If you keep up your recent shenanigans, I am going to stop spending money on you. What you're doing is annoying, tedious, and greedy. I'm talking, of course, about your propensity for crossovers between your books. I don't mean the massive, universe-spanning "event" series - I can handle those. Heck, your "Brightest Day" arc last summer is what got me reading your titles regularly. It made me willing to pick up several new titles when the "NEW 52" hit shelves.
No, what I'm talking about is the incessant attempts to shanghai me into reading even MORE of your titles by making plot points in the series I enjoy wholly dependent on events in OTHER SERIES, which I may or may not read. I don't like opening an issue of Superman and being told four times within a half-dozen pages that in order to understand the references being made in regards to important events, I will need to rush out and get myself copies of Superboy #5, Supergirl #7, and a few other series as well.
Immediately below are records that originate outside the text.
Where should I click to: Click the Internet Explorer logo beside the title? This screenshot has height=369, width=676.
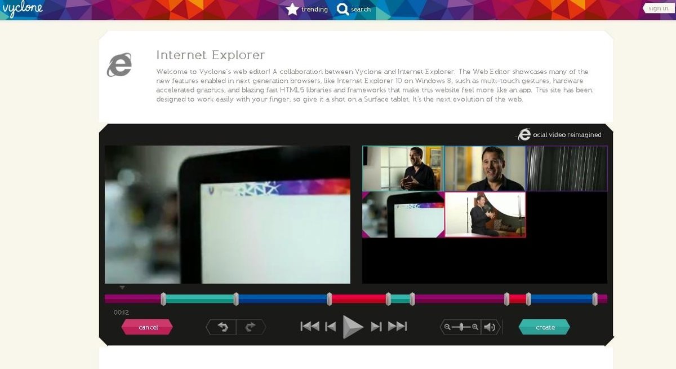coord(119,65)
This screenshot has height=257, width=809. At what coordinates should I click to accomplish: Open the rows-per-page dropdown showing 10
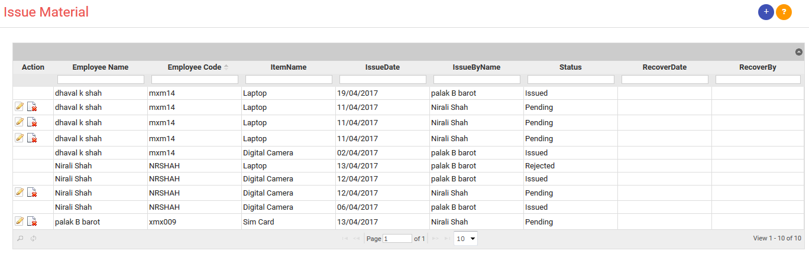[465, 239]
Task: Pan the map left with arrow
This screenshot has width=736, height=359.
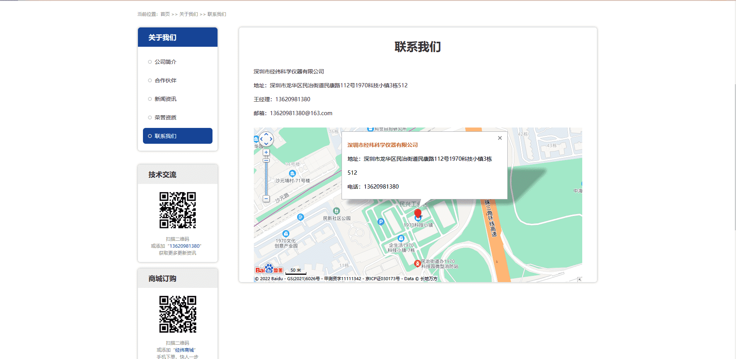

To be honest, dirty tricks like that contributed heavily to my choice to drop the Superman titles for the forseeable future. (Well, that, and the poor storytelling, terrible dialogue, and overall low quality of the title. Let's hope the new creative team can do better).
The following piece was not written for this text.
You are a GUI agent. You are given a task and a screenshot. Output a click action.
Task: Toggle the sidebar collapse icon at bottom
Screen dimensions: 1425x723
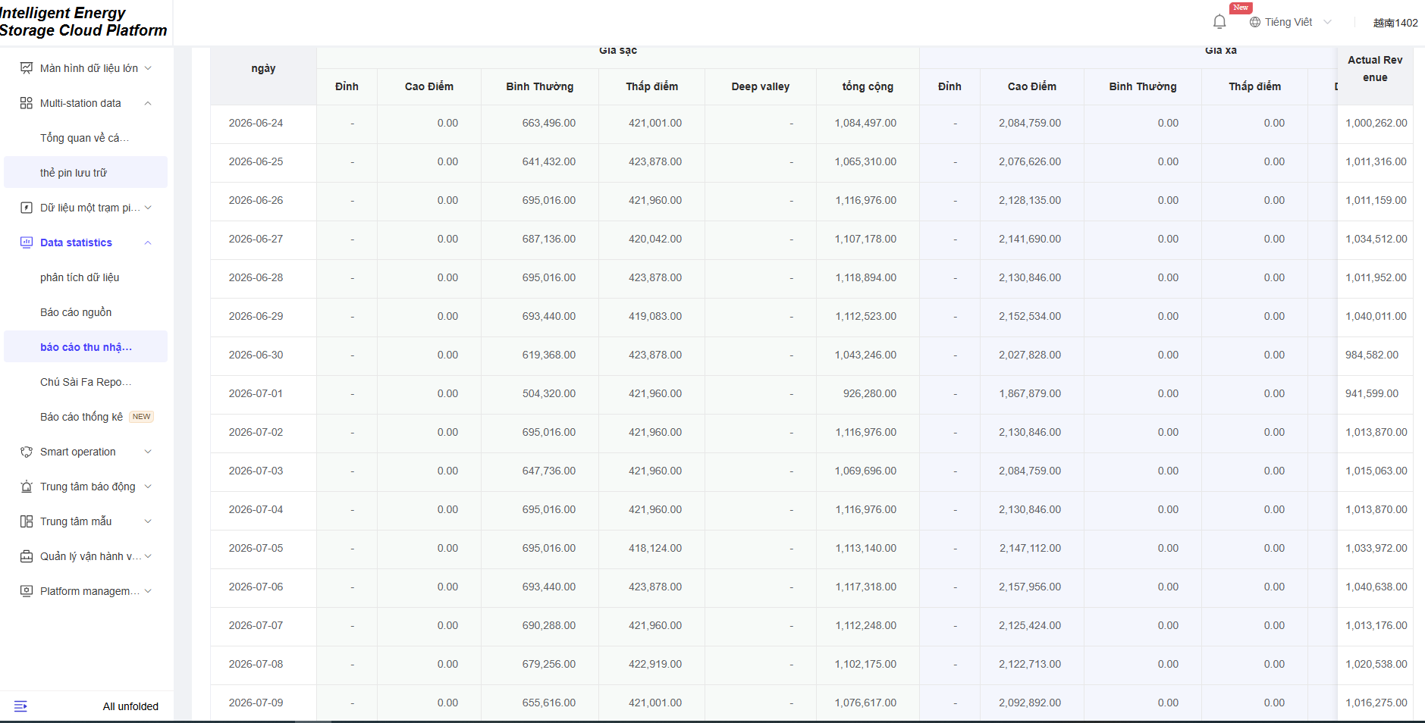(x=20, y=706)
For me, the last straw really came when I hit the end of issue #6 of one of my favorite NEW 52 titles, Justice League Dark. Up until that last page, the series had been flying along, telling a great, self-contained story that I think was spectacularly done. But when I hit that final page, things got turned upside down. A new villain rose up against the JLD, but guess what? In order to figure out who he is and why he's so dangerous, you told me, I would have to "run out and buy Issue #6 of I, Vampire - another DC book that until this point, has functioned completely separately from Justice League Dark. I don't read I, Vampire. I've got nothing against it, I just never got into the title - and now you're insisting that in order to fully understand the entire next arc of one of my favorite books, I should go out and buy at least one issue of a book I don't read. And maybe it's just me, but I'm a completest when it comes to stories. I can't just grab up a random issue and be OK with whatever's going on. I want to know the whole story so I can enjoy it.
I don't appreciate being told that in order to really enjoy my book, I should go out and throw more money at DC for a title I may or may not enjoy. And here's the thing that really makes this stick in my throat - I'm a college student. I don't have the money to go out and buy comics left and right. I wish I did. But I can only buy so much, and crossing over two titles to make their stories entirely dependent on one another is a money-grab that I don't appreciate. It makes me hesitant to go out and buy the next issue of Justice League Dark, because I don't like spending money on things I won't enjoy. I don't want to spend an entire arc (5+ issues) wondering what's going on.
If your goal is to get people to spend more money, it won't work - at least with me. It is incredibly frustrating to me that your readers have taken a backseat to profits, real or imagined. Stunts like this make me less willing to spend money on your titles each week, and I'm sure I'm not the only one. As a college student with limited money to spend, it feels like a down and dirty betrayal when you try to squeeze even more out of me for the sake of the profit margin.